Qué es una galleta en Cuba

Existen muchas variaciones de los dulces cubanos: torrón de coco (mojón negro o blanco, según se realice con azúcar blanca o piloncillo), pasta de guayaba con queso crema, coco rallado con queso, empanaditas de yuca y taro, arroz, fanguito (dulce de leche afín al dulce de leche argentino o cajeta mexicana), dulce de leche Corta (leche de masa madre sencillamente hervida con ralladura de limón y azúcar, sin grumos), pudín de coco, tortillas de Morón, pudín de calabaza, pudín de pan, sky bacon, boniatos, bomba de frutas en almíbar, pasta de guayaba, bizcocho de guayaba y coco, crema de vainilla o chocolate, harina de maíz dulce con pasas y leche condensada, una lista interminable que no podíamos finalizar sin denominar mi preferido, si bien claro de origen español : las torrejas, como las hacía mi abuela, con rebanadas de pan gruesas llamadas flauta en Cuba, de corteza dura, muy esponjosas y fritas. aceite de oliva para entonces remojar en un almíbar de leche y huevo con canela y cuyo gusto predominante es el del vino tinto, bastante mucho más irrealizable.
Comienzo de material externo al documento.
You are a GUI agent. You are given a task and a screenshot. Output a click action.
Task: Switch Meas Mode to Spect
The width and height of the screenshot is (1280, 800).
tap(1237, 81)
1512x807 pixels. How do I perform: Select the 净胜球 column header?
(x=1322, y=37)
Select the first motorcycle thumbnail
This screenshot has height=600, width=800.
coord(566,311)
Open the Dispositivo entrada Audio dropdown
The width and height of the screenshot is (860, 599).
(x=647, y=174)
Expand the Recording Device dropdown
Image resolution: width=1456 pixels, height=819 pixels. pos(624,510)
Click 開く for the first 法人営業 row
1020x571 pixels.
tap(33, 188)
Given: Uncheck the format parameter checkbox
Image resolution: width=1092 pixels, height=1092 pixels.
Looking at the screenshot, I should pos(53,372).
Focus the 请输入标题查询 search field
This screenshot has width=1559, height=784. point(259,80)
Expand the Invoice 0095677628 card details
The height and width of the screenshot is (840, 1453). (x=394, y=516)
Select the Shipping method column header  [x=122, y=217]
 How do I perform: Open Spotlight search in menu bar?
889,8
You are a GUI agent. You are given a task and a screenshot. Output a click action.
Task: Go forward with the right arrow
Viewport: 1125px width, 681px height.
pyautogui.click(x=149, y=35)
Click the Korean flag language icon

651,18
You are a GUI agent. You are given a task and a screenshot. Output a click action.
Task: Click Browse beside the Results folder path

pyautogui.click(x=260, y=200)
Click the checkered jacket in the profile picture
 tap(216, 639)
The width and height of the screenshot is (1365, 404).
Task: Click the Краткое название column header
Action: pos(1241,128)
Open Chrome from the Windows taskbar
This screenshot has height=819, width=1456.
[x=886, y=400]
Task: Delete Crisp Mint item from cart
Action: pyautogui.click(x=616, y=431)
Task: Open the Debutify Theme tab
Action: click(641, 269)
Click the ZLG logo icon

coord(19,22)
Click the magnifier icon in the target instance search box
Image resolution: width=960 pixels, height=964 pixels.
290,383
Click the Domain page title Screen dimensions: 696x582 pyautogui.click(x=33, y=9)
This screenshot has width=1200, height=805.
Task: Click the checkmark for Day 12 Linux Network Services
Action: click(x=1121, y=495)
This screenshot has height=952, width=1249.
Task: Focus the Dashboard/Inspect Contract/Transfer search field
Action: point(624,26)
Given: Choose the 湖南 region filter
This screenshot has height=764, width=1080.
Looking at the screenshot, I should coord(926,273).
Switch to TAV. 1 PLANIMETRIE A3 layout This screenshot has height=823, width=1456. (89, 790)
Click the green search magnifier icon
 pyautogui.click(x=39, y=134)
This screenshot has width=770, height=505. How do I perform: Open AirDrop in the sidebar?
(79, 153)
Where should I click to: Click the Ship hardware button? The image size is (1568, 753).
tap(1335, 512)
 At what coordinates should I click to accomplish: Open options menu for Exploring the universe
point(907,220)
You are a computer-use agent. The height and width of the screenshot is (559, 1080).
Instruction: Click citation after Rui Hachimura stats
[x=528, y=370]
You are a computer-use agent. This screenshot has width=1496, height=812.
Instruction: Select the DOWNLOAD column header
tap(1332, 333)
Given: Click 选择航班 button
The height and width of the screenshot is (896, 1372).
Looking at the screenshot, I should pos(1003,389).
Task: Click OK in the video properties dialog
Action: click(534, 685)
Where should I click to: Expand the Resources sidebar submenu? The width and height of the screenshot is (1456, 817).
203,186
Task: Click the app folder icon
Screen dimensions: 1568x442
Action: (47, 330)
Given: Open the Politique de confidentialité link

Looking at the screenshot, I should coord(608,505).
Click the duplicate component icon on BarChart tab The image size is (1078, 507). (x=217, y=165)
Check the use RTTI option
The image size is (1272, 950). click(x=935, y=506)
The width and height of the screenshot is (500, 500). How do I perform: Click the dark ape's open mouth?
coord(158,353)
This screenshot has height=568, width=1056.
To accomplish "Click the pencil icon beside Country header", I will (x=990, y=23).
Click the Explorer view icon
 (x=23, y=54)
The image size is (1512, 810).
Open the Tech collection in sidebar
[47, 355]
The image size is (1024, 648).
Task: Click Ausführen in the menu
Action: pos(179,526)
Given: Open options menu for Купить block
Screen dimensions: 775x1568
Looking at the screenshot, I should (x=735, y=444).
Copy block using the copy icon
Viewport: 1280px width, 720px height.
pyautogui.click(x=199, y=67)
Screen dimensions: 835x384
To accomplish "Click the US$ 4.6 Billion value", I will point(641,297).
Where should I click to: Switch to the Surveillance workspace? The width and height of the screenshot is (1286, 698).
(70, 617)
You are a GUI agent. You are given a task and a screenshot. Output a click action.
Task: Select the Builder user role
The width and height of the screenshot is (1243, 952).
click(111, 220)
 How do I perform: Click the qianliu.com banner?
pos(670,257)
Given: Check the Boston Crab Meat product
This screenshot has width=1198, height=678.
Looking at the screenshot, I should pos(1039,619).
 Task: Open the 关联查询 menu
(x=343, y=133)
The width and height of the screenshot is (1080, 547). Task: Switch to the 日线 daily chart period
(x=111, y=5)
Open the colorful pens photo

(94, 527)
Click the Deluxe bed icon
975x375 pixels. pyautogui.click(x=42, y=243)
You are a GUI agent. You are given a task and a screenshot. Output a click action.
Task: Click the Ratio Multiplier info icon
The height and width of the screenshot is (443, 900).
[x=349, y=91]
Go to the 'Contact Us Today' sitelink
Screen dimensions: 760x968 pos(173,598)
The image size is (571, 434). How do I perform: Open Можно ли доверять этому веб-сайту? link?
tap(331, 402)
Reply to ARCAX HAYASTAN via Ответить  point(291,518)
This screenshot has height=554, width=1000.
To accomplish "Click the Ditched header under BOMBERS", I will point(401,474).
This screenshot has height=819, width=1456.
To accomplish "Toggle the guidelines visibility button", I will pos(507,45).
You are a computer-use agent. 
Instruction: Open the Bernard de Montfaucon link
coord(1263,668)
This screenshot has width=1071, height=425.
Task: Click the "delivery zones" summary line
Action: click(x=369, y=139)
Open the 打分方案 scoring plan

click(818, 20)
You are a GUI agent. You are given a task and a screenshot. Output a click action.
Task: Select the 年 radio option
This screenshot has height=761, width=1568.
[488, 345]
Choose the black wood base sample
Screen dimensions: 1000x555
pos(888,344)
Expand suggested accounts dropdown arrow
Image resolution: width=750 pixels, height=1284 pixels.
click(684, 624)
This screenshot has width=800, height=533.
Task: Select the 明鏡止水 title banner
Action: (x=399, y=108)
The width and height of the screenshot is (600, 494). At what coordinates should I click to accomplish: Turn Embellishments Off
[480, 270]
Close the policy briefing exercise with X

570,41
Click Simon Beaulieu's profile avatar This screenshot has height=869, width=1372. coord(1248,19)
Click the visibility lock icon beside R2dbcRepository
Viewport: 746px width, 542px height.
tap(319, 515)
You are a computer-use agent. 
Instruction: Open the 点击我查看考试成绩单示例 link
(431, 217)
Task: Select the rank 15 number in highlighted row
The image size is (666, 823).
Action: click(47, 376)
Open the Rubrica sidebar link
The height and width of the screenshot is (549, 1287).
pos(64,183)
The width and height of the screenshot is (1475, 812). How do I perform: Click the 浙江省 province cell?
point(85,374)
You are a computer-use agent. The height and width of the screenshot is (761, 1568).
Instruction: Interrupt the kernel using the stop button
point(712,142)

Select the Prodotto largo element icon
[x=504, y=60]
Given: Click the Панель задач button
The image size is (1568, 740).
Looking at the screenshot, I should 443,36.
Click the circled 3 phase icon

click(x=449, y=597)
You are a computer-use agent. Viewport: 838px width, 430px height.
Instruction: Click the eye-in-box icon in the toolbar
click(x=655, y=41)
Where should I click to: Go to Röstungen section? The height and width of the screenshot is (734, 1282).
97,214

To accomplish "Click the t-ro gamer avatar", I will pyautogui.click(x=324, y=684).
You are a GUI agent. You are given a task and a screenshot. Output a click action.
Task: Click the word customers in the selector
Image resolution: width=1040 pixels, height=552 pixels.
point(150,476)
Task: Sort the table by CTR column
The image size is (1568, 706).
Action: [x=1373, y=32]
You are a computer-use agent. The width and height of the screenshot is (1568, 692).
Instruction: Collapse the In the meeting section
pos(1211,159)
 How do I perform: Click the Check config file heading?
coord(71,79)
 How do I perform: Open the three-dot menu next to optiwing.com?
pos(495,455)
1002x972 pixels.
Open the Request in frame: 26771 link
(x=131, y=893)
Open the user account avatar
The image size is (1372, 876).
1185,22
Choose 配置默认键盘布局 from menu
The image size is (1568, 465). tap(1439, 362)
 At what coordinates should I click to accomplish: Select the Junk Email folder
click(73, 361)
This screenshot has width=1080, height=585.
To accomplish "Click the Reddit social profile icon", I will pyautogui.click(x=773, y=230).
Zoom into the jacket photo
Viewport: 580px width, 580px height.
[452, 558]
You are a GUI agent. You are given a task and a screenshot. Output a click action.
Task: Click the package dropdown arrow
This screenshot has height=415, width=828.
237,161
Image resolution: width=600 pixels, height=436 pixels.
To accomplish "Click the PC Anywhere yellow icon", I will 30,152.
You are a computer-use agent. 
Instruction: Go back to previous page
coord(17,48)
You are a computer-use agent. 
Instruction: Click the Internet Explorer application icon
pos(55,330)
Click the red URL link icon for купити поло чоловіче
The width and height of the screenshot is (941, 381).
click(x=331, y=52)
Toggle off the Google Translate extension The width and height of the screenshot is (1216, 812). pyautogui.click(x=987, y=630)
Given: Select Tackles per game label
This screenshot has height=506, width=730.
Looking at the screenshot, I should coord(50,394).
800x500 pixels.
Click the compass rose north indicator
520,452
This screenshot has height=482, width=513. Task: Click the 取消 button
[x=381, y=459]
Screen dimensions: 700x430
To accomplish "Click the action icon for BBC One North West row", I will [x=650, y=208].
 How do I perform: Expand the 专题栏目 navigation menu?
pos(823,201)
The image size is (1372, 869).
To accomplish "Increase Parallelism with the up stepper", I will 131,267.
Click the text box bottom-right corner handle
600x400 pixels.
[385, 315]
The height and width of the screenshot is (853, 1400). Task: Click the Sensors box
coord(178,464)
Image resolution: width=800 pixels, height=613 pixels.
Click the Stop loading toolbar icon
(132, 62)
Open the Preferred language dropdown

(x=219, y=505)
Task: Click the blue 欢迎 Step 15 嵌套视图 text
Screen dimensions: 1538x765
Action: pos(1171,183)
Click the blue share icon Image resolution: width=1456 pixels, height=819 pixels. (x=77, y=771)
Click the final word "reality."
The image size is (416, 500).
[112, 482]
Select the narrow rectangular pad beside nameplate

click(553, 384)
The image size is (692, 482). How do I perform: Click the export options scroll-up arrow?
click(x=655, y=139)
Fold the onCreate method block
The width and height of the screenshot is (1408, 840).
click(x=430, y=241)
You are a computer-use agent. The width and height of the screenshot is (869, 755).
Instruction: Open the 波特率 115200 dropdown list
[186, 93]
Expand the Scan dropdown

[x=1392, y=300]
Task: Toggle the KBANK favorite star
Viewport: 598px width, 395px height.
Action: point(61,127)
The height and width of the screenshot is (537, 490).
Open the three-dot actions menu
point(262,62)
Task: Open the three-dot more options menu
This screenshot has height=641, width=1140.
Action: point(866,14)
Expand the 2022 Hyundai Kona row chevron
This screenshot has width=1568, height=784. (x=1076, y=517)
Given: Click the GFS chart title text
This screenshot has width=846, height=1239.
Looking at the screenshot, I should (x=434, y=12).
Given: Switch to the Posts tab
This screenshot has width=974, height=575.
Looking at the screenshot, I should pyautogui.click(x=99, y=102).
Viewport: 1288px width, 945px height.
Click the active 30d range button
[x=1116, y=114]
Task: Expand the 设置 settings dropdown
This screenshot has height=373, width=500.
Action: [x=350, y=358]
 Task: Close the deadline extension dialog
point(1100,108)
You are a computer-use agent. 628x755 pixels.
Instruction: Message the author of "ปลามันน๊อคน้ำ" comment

Había múltiples géneros de galletas, pero mi preferida era la galleta Colón, que se vendía en proporciones limitadas en La Habana y tenía una textura anisada rápida y un gusto que la hacía deliciosa sin empañar la habitual galleta. Bolo es como se conoce en determinados países a la torta o bizcocho, elaborado con harina, huevos, azúcar y leche. En Cuba, el pastel se semeja considerablemente más a una galleta y se come primordialmente con un café con leche.

Varios dulces pasaron de memoria, pero aun de esta forma, sin nada que ver con la calidad, los masareales (equivocadamente llamados matahambres, vimos otra cosa) han subsistido al paso del tiempo, por el momento no con el el popular relleno de coco o de guayaba pero con mezclas indefinidas que tienen la posibilidad de ir desde el boniato hasta el plátano. Aunado a esto, en una temporada en que Cuba era entre los mayores productores de azúcar de todo el mundo, el raspado (llamado piloncillo en México y papel en Venezuela) pasó de ser un dulce reprobable a un dulce lujosísimo. Se publicaron otras series de dulces de bajo valor, marquesitas, tortitas de aserrín y afines, pero Cuba todavía es un país hecho para reposteros, no solo por su colosal pluralidad de postres, sino más bien asimismo por el hecho de que al cotejar se puede ver la exagerada cantidad. de azúcar que los cubanos consumimos para todo, desde café, jugos o leche. Ah, y no se me olvidaba, en otro producto charlaré de un tema que merece un tema aparte: las frutas, los huevos revueltos y los helados.